**Required action**
If a record below holds a picture, drop the picture and restate everything else word for word.

**Data extract**
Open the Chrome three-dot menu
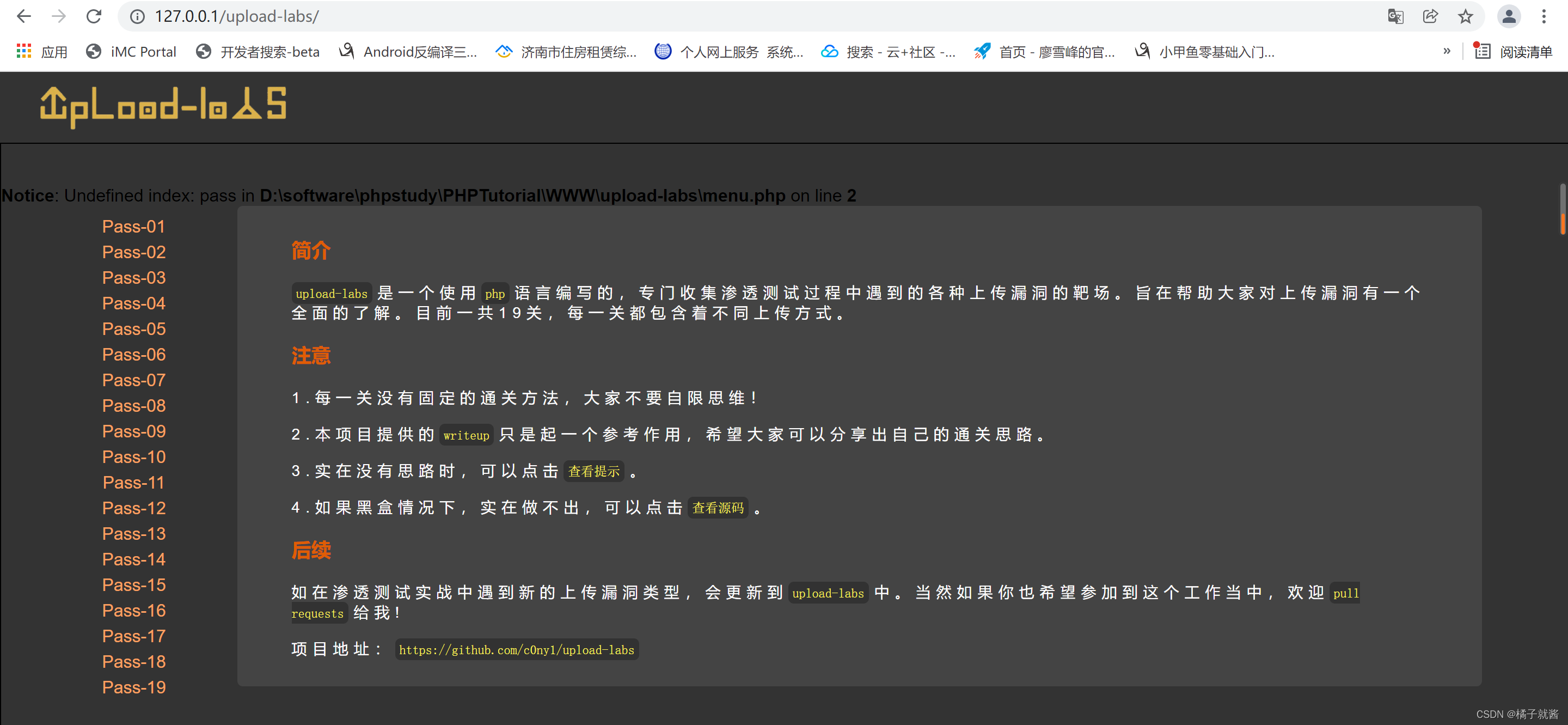Image resolution: width=1568 pixels, height=725 pixels. [x=1543, y=16]
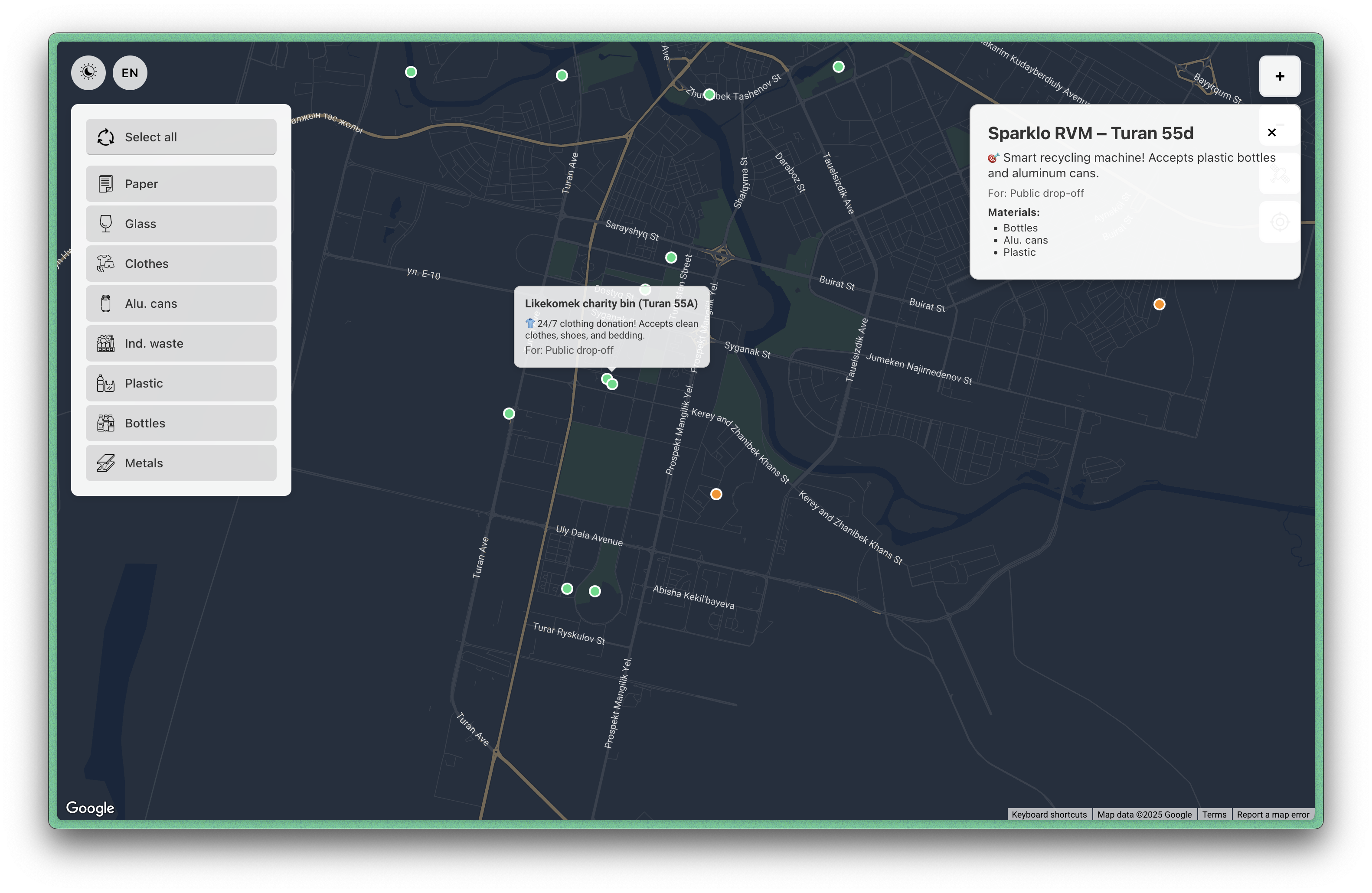Click the Select all filter button
Viewport: 1372px width, 893px height.
(181, 137)
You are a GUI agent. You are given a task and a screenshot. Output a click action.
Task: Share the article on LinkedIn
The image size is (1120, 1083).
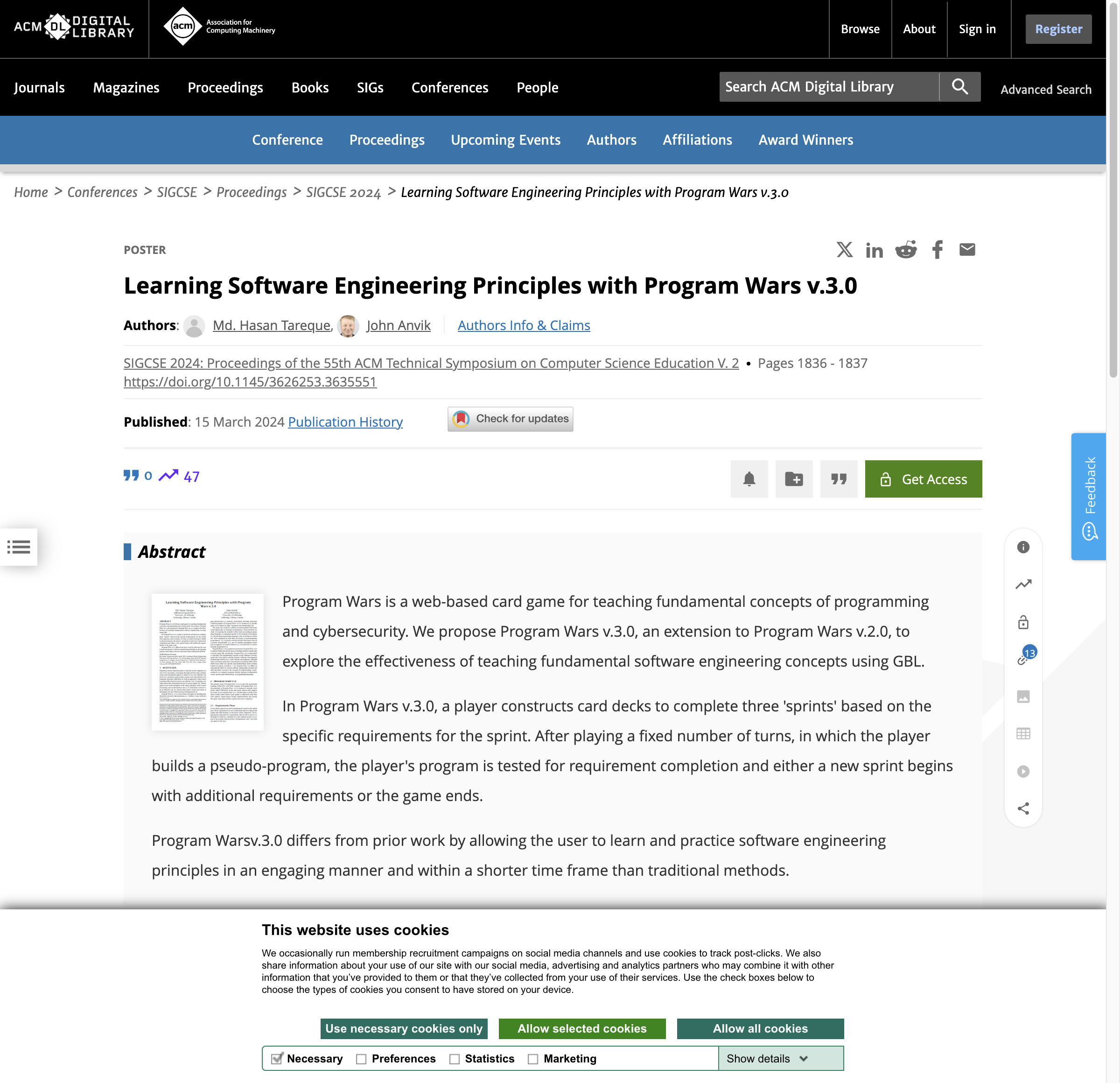coord(875,250)
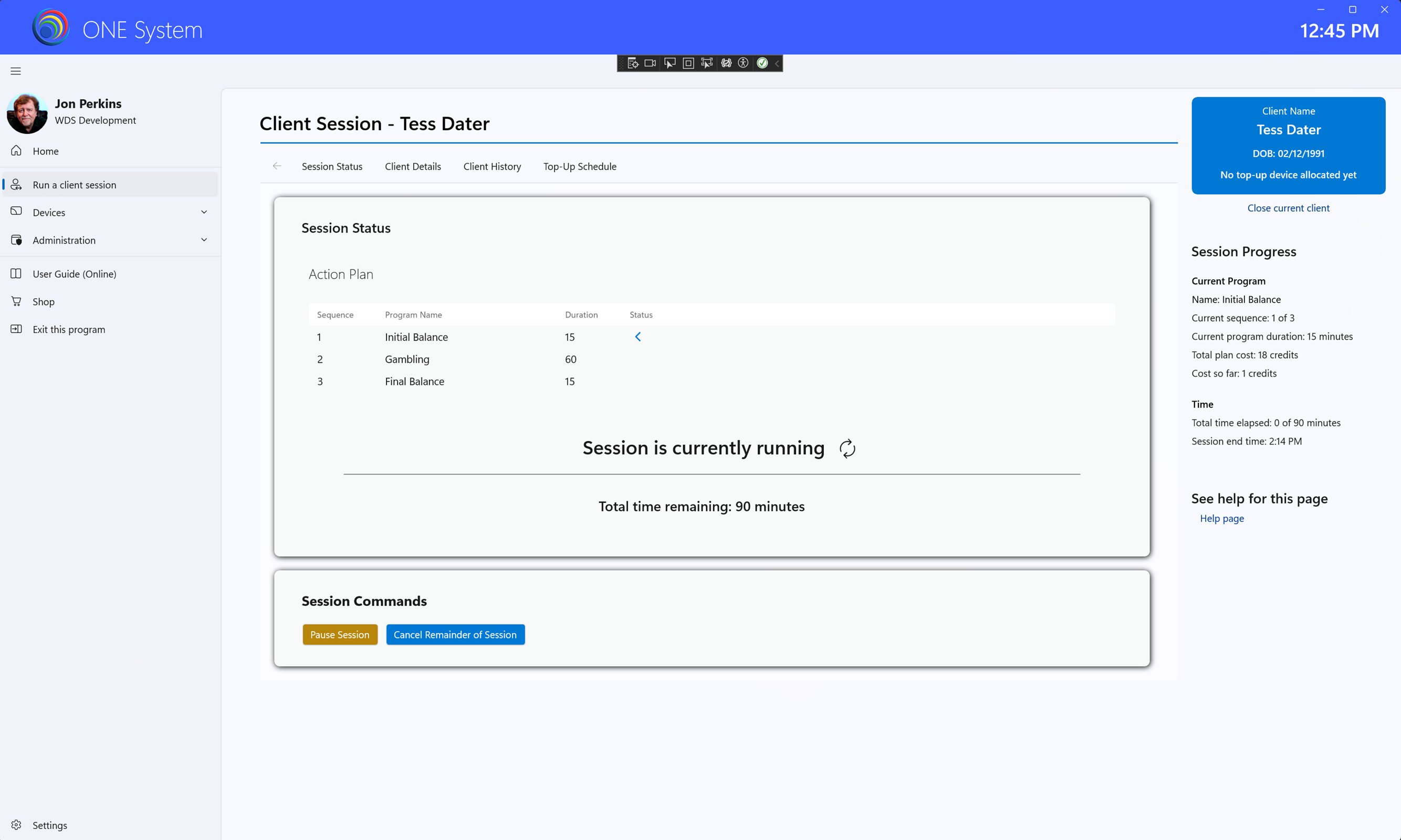Viewport: 1401px width, 840px height.
Task: Open the Top-Up Schedule tab
Action: [x=580, y=166]
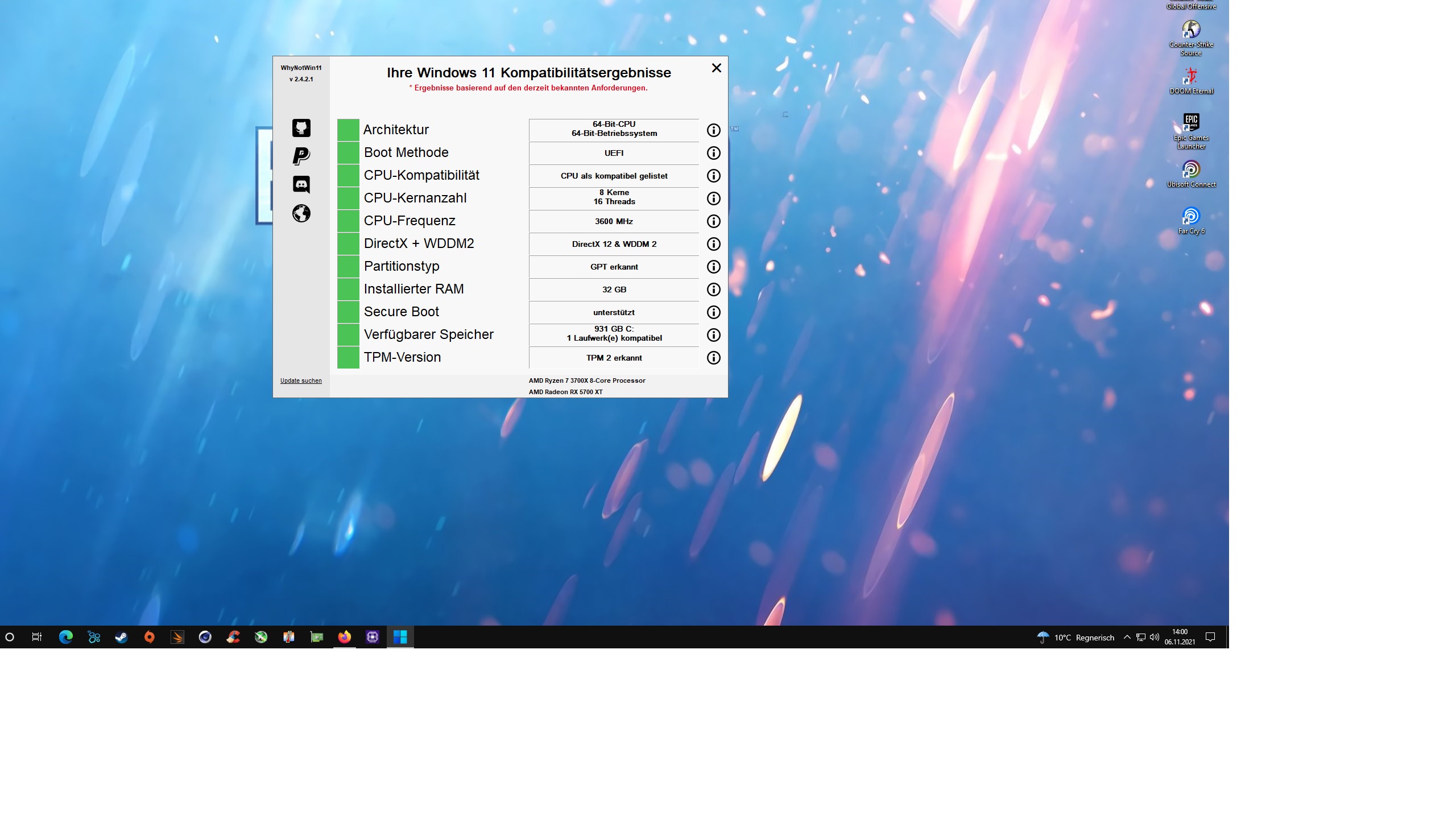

**Your response**
Open the Chrome three-dot menu
Image resolution: width=1568 pixels, height=725 pixels. [x=1543, y=16]
Click the Select all filter button
Viewport: 1372px width, 893px height.
(181, 137)
You are a GUI agent. You are given a task and a screenshot. Output a click action.
Task: Share the article on LinkedIn
The image size is (1120, 1083).
coord(875,250)
Viewport: 1401px width, 840px height.
Task: Open the Top-Up Schedule tab
Action: [x=580, y=166]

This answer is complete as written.